Reforming leaders need to take China into future
In order for this “Big Bang” to happen, of course, the 2,268 delegates gathered at the 18th Communist Party Congress in the Great Hall of the People in downtown Beijing have to come up with a power elite that is open to reform, and that is by no means certain.
Xi Jinping will lead the party and the country after a process taking several months runs its course, but the figure in charge of matters economic is usually the premier – in this case, Li Keqiang, who will take over from Wen Jiabao. In the last days of his rule, Wen has been vocal in calling for change.
China’s economic growth this year looks set to be the weakest since 1999 after the global economic crisis savaged exports and government policies to curb inflation and property speculation damped domestic demand. Expansion may ease to 7.7 per cent from 9.3 per cent last year.
“To be sure the 10 years under [president and party secretary general] Hu [Jintao] is a decade of most robust economic growth and increasing prestige of China in the international arena,” said Ho-fung Hung of Johns Hopkins University.
However, the growth model also has run its course and started to lose momentum near the end of Mr Hu’s term.
“China is now at a crossroads – what worked in the last 10 years will not work in the next 10. And Hu’s political report does not outline any hint of change and reform, just repeating what has been said in the past.
“But, of course, it is up to Xi and Li to attempt such reorientation and change, and it will depend on how much degree of freedom the new leadership could enjoy in the next few years,” said Mr Hung.
There are, however, equally strong arguments against buying into the reform idea.
When Hu Jintao delivered his five-yearly report at the congress last Thursday, the reform agenda he mentioned was very much along the lines of that set out in the 12th Five Year Plan.

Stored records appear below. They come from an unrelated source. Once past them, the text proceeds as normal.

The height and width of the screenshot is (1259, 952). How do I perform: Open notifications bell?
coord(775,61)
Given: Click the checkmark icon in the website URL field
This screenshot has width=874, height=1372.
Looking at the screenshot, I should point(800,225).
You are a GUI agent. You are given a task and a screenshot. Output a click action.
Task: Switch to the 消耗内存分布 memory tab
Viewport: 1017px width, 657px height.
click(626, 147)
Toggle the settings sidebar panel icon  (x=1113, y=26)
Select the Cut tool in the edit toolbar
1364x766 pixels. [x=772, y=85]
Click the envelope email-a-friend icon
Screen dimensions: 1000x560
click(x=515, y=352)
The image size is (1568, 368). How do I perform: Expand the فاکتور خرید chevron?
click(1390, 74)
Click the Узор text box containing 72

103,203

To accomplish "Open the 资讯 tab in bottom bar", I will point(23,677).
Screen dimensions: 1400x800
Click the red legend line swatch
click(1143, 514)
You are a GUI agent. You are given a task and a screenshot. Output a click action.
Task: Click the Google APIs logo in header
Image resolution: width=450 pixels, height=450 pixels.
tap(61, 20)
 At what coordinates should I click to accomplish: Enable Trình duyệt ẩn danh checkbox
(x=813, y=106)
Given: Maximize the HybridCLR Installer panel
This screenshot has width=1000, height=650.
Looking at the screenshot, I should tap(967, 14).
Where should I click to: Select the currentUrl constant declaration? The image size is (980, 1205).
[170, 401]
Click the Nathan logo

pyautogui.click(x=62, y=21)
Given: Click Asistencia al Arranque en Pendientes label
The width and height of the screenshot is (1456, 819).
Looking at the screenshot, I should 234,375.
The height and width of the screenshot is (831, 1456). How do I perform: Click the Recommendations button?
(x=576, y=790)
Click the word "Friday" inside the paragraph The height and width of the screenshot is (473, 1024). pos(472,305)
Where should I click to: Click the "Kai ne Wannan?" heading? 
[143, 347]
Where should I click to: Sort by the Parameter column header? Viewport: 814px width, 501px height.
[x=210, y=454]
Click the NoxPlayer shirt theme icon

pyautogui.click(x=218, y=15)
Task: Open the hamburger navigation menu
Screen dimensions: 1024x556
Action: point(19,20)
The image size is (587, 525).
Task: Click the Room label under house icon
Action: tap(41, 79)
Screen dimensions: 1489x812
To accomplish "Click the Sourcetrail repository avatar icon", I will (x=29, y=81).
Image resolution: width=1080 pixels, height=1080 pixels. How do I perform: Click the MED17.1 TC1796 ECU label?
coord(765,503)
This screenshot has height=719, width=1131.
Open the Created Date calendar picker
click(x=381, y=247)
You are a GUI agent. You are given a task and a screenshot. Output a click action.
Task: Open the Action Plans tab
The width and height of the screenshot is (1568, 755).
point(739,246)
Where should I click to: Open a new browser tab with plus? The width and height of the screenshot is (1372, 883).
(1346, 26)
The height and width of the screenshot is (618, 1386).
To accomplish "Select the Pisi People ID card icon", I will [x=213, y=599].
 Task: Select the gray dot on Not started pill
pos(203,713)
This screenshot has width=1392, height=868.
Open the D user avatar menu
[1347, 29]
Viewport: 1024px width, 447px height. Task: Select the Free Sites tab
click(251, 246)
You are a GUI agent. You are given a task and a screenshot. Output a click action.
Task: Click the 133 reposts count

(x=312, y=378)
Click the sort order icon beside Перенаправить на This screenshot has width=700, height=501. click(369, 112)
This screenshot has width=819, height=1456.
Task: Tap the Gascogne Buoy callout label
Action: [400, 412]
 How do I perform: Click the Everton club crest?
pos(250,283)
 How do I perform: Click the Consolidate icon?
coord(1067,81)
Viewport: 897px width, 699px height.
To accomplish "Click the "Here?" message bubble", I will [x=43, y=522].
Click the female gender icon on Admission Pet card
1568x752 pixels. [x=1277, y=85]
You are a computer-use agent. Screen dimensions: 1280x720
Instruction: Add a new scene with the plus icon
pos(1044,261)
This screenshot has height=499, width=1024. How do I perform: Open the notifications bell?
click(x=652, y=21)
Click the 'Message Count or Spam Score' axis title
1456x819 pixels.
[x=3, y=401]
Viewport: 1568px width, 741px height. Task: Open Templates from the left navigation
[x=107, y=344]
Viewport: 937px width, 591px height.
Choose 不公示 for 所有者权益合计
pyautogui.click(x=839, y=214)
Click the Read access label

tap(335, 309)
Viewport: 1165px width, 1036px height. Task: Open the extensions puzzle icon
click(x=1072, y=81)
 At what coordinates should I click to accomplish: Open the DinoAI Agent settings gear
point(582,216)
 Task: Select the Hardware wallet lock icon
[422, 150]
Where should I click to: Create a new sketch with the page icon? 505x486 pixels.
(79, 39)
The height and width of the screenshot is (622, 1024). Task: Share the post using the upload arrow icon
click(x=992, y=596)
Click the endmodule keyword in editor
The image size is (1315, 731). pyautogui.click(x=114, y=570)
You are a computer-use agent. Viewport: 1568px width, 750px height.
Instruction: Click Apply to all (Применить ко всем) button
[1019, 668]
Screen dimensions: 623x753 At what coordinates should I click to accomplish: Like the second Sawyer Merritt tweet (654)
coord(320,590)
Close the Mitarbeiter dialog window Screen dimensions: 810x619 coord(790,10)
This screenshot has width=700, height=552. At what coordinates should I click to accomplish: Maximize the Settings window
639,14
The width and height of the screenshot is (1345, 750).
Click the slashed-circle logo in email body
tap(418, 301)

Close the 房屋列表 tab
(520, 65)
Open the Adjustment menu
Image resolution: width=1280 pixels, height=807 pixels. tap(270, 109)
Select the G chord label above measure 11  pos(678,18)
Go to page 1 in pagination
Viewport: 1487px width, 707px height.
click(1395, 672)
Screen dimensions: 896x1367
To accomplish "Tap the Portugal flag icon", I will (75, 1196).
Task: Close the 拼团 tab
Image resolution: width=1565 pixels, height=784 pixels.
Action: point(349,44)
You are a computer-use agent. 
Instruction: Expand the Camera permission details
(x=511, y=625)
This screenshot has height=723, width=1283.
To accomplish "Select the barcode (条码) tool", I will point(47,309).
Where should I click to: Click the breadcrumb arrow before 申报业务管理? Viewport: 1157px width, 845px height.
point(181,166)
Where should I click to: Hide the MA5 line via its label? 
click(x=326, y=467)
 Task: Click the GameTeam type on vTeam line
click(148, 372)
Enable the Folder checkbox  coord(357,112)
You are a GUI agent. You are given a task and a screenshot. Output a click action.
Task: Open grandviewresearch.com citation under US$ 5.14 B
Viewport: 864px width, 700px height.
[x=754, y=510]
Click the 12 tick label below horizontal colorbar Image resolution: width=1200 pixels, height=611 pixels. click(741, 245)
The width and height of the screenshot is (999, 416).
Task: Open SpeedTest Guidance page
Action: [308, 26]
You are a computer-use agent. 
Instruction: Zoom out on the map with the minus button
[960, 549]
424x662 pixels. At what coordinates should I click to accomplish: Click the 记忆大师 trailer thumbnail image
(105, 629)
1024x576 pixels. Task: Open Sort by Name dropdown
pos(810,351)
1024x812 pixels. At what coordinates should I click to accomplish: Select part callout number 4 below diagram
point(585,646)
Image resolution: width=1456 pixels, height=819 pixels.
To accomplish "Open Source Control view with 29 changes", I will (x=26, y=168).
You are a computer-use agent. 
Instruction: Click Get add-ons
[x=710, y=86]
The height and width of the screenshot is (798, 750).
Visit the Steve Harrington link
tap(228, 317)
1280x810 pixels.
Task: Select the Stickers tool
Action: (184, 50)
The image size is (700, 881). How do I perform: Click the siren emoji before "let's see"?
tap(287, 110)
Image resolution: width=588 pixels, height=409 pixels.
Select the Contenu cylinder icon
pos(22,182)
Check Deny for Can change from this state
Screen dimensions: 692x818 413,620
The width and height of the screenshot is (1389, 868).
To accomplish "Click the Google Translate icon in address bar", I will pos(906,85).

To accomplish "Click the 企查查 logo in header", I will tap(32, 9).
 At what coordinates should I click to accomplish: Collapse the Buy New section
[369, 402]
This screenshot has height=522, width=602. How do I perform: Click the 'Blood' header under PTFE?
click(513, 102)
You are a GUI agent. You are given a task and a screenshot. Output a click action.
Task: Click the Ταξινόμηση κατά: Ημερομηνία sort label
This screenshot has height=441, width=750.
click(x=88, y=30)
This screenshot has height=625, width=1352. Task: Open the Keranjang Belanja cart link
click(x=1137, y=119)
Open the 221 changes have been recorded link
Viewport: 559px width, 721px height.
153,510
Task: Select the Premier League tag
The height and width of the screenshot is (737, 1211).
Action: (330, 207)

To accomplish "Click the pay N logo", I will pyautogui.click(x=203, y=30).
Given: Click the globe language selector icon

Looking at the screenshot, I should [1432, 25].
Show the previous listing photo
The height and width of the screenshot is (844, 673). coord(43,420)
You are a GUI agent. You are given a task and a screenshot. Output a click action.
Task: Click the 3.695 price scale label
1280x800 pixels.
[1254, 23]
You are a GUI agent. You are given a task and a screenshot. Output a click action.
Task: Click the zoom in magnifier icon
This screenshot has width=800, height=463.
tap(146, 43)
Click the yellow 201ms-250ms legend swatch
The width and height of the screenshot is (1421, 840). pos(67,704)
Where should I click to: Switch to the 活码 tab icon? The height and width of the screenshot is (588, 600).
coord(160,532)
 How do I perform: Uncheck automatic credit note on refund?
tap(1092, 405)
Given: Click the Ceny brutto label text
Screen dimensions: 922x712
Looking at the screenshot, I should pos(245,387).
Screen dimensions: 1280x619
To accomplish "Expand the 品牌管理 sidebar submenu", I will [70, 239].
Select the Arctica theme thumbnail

Not much new there.
October data showed industrial production was up, as were retail sales. Property sales were steady, car sales healthy. Most analysts believe the downturn has bottomed. So why reform?
“He made it clearer in this report that the central issue of future economic reform is the relationship between market and the government, and emphasised the importance of equal public service for rural and urban residents,” said UBS analyst Wang Tao.
“We do not expect immediate policy changes or initiatives in the coming months.”